The Two sides of Time Value of Money

 The Two sides of Time Value of Money

Just as a Coin has two sides, so money has a two things for time to grow.

No matter what investment avenues we invest in, there are few things to know that go beyond the Investment returns. They are like Inflation, Taxes and Reinvestment opportunity. Most of us have a laid back attitude when it comes to painting a picture about Money. Yes, every one thinks that for growing wealth - Big Profits or High returns is important.

However the Profits or High returns are not the only reason for money to grow. It's time, the Investment period is always important and considered to be as Mandatory. The more time we give our money to grow, the more it's growth will be. The reason for this is the benefit of Compound Interest.

Power of Compounding is the eighth wonder of the world. It is the miraculous weapon of the Super Rich today. There is another side of Compound interest is available as well. If the Compound interest would benefit for the Future wealth, then the Discount rate is the present value which provides the better forecast for the future.

Time Value of Money:

The money you have now is not the same as it will be years from now - as per Investopedia

Generally, the Future money is equal to Present Money plus the Time given. The Compounding helps to move the money invested today (Present value) to the Future Value.

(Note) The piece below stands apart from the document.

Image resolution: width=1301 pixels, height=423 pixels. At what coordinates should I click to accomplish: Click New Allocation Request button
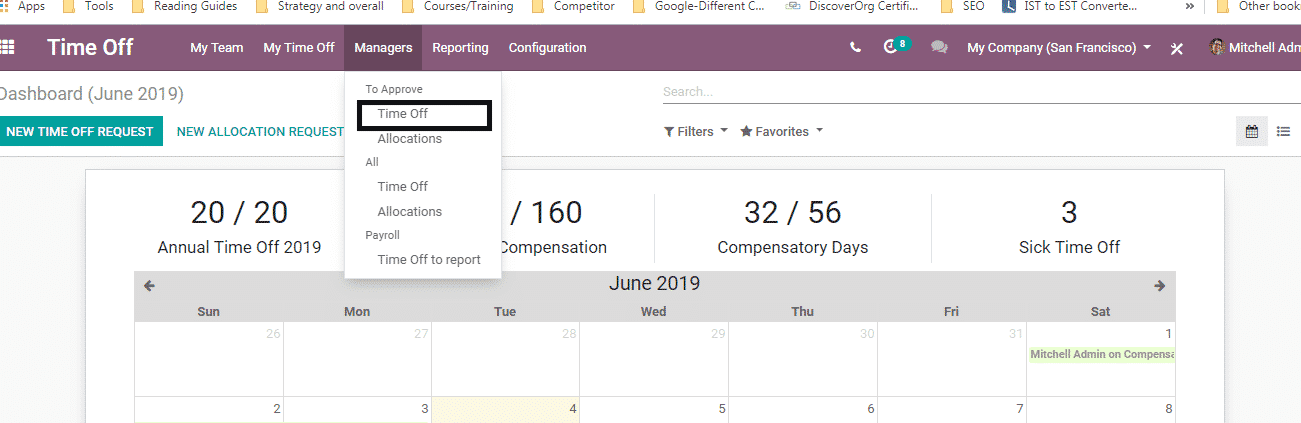coord(260,131)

It can be any rate of return, positive or negative, months or years.

For example, If i have invested an amount of Rs. 10,000 in a particular investment product now and to wait for the next 5 years. After 5 years, if i am getting a maturity amount of Rs. 15,386 (including principal amount), then it has some rate of interest for the said five years. So, the Time value of money works for my invested money to grow in the 5 years.

On the other side, What is the amount required now to invest, if i need a maturity amount of Rs. 15,386 after 5 years ? Here is the Discounting value, which is used to calculate the present value from the Future value. The Time value of money works for me to forecast the Future value to Present value - It's Discounting by the period.

The Discounting Rate or Value is the Present value of an income that is available in the Future.